(DATA LISTING Opens)

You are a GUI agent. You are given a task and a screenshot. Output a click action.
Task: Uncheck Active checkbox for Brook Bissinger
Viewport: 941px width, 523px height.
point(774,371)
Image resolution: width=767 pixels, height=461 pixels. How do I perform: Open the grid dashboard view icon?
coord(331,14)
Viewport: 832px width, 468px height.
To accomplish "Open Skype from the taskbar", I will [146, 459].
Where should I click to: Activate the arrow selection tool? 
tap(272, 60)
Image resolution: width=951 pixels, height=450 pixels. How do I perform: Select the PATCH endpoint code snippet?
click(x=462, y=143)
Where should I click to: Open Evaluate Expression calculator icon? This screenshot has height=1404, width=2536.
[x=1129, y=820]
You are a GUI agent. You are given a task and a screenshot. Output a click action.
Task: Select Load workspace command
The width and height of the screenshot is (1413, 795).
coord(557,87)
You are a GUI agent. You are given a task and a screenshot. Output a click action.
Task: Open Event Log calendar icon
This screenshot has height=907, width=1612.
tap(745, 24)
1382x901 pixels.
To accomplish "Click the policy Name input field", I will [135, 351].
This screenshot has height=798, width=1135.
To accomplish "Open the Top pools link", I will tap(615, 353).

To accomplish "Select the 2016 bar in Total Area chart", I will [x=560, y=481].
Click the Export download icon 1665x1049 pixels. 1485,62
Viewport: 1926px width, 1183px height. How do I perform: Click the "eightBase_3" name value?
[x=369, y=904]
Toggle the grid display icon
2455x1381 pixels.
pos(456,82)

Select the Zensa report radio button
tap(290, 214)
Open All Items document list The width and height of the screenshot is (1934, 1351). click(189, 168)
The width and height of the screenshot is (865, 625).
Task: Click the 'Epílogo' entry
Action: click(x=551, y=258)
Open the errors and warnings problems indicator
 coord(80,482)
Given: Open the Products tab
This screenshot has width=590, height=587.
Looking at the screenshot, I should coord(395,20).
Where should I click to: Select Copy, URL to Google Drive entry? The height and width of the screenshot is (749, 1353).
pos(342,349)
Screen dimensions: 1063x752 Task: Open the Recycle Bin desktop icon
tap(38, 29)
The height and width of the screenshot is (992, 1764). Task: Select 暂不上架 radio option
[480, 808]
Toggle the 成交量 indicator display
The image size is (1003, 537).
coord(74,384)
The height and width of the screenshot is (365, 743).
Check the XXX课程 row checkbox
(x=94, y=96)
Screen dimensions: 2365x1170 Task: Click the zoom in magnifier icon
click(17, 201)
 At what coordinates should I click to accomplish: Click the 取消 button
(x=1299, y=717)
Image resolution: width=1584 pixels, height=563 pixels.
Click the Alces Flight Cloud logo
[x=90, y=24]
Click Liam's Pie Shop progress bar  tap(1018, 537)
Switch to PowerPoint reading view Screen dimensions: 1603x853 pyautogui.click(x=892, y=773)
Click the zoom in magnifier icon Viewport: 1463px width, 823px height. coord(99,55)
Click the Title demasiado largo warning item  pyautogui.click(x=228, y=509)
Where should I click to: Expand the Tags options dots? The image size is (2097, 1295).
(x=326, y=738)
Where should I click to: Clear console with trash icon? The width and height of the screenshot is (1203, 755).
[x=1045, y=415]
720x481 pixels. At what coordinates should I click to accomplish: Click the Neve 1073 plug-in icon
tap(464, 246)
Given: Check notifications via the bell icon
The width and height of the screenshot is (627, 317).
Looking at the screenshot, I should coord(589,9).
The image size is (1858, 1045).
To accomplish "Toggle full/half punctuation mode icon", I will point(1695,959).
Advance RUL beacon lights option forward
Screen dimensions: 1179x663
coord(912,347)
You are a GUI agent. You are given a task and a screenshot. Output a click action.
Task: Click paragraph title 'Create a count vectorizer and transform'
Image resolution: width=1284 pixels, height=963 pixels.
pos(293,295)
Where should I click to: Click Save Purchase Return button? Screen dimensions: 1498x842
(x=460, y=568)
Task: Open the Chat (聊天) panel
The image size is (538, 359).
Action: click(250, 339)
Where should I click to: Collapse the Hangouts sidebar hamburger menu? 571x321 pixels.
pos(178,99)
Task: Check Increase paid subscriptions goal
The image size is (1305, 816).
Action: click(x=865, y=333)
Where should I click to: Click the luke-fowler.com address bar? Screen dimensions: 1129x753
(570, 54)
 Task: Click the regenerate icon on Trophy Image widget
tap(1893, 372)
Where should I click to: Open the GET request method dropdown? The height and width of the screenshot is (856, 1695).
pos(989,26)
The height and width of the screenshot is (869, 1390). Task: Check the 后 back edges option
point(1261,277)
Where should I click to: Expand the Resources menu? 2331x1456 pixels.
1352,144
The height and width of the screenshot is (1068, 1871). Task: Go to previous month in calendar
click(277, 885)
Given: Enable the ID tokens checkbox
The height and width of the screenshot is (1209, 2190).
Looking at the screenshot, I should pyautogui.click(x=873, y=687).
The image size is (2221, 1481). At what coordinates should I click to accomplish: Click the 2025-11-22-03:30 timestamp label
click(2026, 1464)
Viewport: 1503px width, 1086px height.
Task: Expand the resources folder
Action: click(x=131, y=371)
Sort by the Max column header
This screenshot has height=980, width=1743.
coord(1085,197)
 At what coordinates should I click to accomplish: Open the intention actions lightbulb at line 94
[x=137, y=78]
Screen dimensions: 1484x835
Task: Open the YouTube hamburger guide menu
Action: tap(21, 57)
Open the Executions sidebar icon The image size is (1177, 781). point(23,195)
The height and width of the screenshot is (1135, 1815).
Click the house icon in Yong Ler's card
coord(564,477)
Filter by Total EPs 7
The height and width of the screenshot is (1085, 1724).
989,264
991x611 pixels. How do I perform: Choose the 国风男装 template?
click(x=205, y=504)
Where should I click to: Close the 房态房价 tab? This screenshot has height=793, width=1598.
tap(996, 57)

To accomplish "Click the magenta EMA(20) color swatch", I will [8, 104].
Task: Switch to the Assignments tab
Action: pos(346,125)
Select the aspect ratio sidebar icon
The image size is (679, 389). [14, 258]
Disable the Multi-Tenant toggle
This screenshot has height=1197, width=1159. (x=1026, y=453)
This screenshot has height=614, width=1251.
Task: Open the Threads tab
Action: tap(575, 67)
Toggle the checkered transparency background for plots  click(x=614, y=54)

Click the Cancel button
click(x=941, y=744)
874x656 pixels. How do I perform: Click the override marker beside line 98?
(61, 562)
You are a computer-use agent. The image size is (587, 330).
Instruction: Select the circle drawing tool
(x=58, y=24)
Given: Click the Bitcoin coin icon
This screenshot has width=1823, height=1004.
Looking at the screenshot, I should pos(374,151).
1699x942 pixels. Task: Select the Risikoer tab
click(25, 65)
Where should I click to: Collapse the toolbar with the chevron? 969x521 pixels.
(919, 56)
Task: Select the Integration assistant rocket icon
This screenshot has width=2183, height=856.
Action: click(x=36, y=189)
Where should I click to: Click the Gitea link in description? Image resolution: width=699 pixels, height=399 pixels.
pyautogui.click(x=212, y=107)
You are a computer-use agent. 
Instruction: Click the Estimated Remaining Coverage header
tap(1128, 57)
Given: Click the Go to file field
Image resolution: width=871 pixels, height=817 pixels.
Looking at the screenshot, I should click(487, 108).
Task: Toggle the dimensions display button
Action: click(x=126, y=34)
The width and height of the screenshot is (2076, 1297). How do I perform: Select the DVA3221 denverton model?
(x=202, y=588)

(DATA LISTING Closes)

:: TASK PROMPT ::
Restate all of the entries exactly, please.

:: EXERCISE OUTPUT ::
You are a GUI agent. You are given a task and a screenshot. Output a click action.
Task: Uncheck Active checkbox for Brook Bissinger
Viewport: 941px width, 523px height.
point(774,371)
Image resolution: width=767 pixels, height=461 pixels. How do I perform: Open the grid dashboard view icon?
coord(331,14)
Viewport: 832px width, 468px height.
To accomplish "Open Skype from the taskbar", I will [146, 459].
Where should I click to: Activate the arrow selection tool? 
tap(272, 60)
Image resolution: width=951 pixels, height=450 pixels. How do I perform: Select the PATCH endpoint code snippet?
click(x=462, y=143)
Where should I click to: Open Evaluate Expression calculator icon? This screenshot has height=1404, width=2536.
[x=1129, y=820]
You are a GUI agent. You are given a task and a screenshot. Output a click action.
Task: Select Load workspace command
The width and height of the screenshot is (1413, 795).
coord(557,87)
You are a GUI agent. You are given a task and a screenshot. Output a click action.
Task: Open Event Log calendar icon
This screenshot has height=907, width=1612.
tap(745, 24)
1382x901 pixels.
To accomplish "Click the policy Name input field", I will [135, 351].
This screenshot has height=798, width=1135.
To accomplish "Open the Top pools link", I will tap(615, 353).

To accomplish "Select the 2016 bar in Total Area chart", I will [x=560, y=481].
Click the Export download icon 1665x1049 pixels. 1485,62
Viewport: 1926px width, 1183px height. How do I perform: Click the "eightBase_3" name value?
[x=369, y=904]
Toggle the grid display icon
2455x1381 pixels.
pos(456,82)

Select the Zensa report radio button
tap(290, 214)
Open All Items document list The width and height of the screenshot is (1934, 1351). click(189, 168)
The width and height of the screenshot is (865, 625).
Task: Click the 'Epílogo' entry
Action: click(x=551, y=258)
Open the errors and warnings problems indicator
 coord(80,482)
Given: Open the Products tab
This screenshot has width=590, height=587.
Looking at the screenshot, I should coord(395,20).
Where should I click to: Select Copy, URL to Google Drive entry? The height and width of the screenshot is (749, 1353).
pos(342,349)
Screen dimensions: 1063x752 Task: Open the Recycle Bin desktop icon
tap(38, 29)
The height and width of the screenshot is (992, 1764). Task: Select 暂不上架 radio option
[480, 808]
Toggle the 成交量 indicator display
The image size is (1003, 537).
coord(74,384)
The height and width of the screenshot is (365, 743).
Check the XXX课程 row checkbox
(x=94, y=96)
Screen dimensions: 2365x1170 Task: Click the zoom in magnifier icon
click(17, 201)
 At what coordinates should I click to accomplish: Click the 取消 button
(x=1299, y=717)
Image resolution: width=1584 pixels, height=563 pixels.
Click the Alces Flight Cloud logo
[x=90, y=24]
Click Liam's Pie Shop progress bar  tap(1018, 537)
Switch to PowerPoint reading view Screen dimensions: 1603x853 pyautogui.click(x=892, y=773)
Click the zoom in magnifier icon Viewport: 1463px width, 823px height. coord(99,55)
Click the Title demasiado largo warning item  pyautogui.click(x=228, y=509)
Where should I click to: Expand the Tags options dots? The image size is (2097, 1295).
(x=326, y=738)
Where should I click to: Clear console with trash icon? The width and height of the screenshot is (1203, 755).
[x=1045, y=415]
720x481 pixels. At what coordinates should I click to accomplish: Click the Neve 1073 plug-in icon
tap(464, 246)
Given: Check notifications via the bell icon
The width and height of the screenshot is (627, 317).
Looking at the screenshot, I should coord(589,9).
The image size is (1858, 1045).
To accomplish "Toggle full/half punctuation mode icon", I will point(1695,959).
Advance RUL beacon lights option forward
Screen dimensions: 1179x663
coord(912,347)
You are a GUI agent. You are given a task and a screenshot. Output a click action.
Task: Click paragraph title 'Create a count vectorizer and transform'
Image resolution: width=1284 pixels, height=963 pixels.
pos(293,295)
Where should I click to: Click Save Purchase Return button? Screen dimensions: 1498x842
(x=460, y=568)
Task: Open the Chat (聊天) panel
The image size is (538, 359).
Action: click(250, 339)
Where should I click to: Collapse the Hangouts sidebar hamburger menu? 571x321 pixels.
pos(178,99)
Task: Check Increase paid subscriptions goal
The image size is (1305, 816).
Action: click(x=865, y=333)
Where should I click to: Click the luke-fowler.com address bar? Screen dimensions: 1129x753
(570, 54)
 Task: Click the regenerate icon on Trophy Image widget
tap(1893, 372)
Where should I click to: Open the GET request method dropdown? The height and width of the screenshot is (856, 1695).
pos(989,26)
The height and width of the screenshot is (869, 1390). Task: Check the 后 back edges option
point(1261,277)
Where should I click to: Expand the Resources menu? 2331x1456 pixels.
1352,144
The height and width of the screenshot is (1068, 1871). Task: Go to previous month in calendar
click(277, 885)
Given: Enable the ID tokens checkbox
The height and width of the screenshot is (1209, 2190).
Looking at the screenshot, I should pyautogui.click(x=873, y=687).
The image size is (2221, 1481). At what coordinates should I click to accomplish: Click the 2025-11-22-03:30 timestamp label
click(2026, 1464)
Viewport: 1503px width, 1086px height.
Task: Expand the resources folder
Action: click(x=131, y=371)
Sort by the Max column header
This screenshot has height=980, width=1743.
coord(1085,197)
 At what coordinates should I click to accomplish: Open the intention actions lightbulb at line 94
[x=137, y=78]
Screen dimensions: 1484x835
Task: Open the YouTube hamburger guide menu
Action: tap(21, 57)
Open the Executions sidebar icon The image size is (1177, 781). point(23,195)
The height and width of the screenshot is (1135, 1815).
Click the house icon in Yong Ler's card
coord(564,477)
Filter by Total EPs 7
The height and width of the screenshot is (1085, 1724).
989,264
991x611 pixels. How do I perform: Choose the 国风男装 template?
click(x=205, y=504)
Where should I click to: Close the 房态房价 tab? This screenshot has height=793, width=1598.
tap(996, 57)

To accomplish "Click the magenta EMA(20) color swatch", I will [8, 104].
Task: Switch to the Assignments tab
Action: pos(346,125)
Select the aspect ratio sidebar icon
The image size is (679, 389). [14, 258]
Disable the Multi-Tenant toggle
This screenshot has height=1197, width=1159. (x=1026, y=453)
This screenshot has height=614, width=1251.
Task: Open the Threads tab
Action: tap(575, 67)
Toggle the checkered transparency background for plots  click(x=614, y=54)

Click the Cancel button
click(x=941, y=744)
874x656 pixels. How do I perform: Click the override marker beside line 98?
(61, 562)
You are a computer-use agent. The image size is (587, 330).
Instruction: Select the circle drawing tool
(x=58, y=24)
Given: Click the Bitcoin coin icon
This screenshot has width=1823, height=1004.
Looking at the screenshot, I should pos(374,151).
1699x942 pixels. Task: Select the Risikoer tab
click(25, 65)
Where should I click to: Collapse the toolbar with the chevron? 969x521 pixels.
(919, 56)
Task: Select the Integration assistant rocket icon
This screenshot has width=2183, height=856.
Action: click(x=36, y=189)
Where should I click to: Click the Gitea link in description? Image resolution: width=699 pixels, height=399 pixels.
pyautogui.click(x=212, y=107)
You are a computer-use agent. 
Instruction: Click the Estimated Remaining Coverage header
tap(1128, 57)
Given: Click the Go to file field
Image resolution: width=871 pixels, height=817 pixels.
Looking at the screenshot, I should click(487, 108).
Task: Toggle the dimensions display button
Action: click(x=126, y=34)
The width and height of the screenshot is (2076, 1297). How do I perform: Select the DVA3221 denverton model?
(x=202, y=588)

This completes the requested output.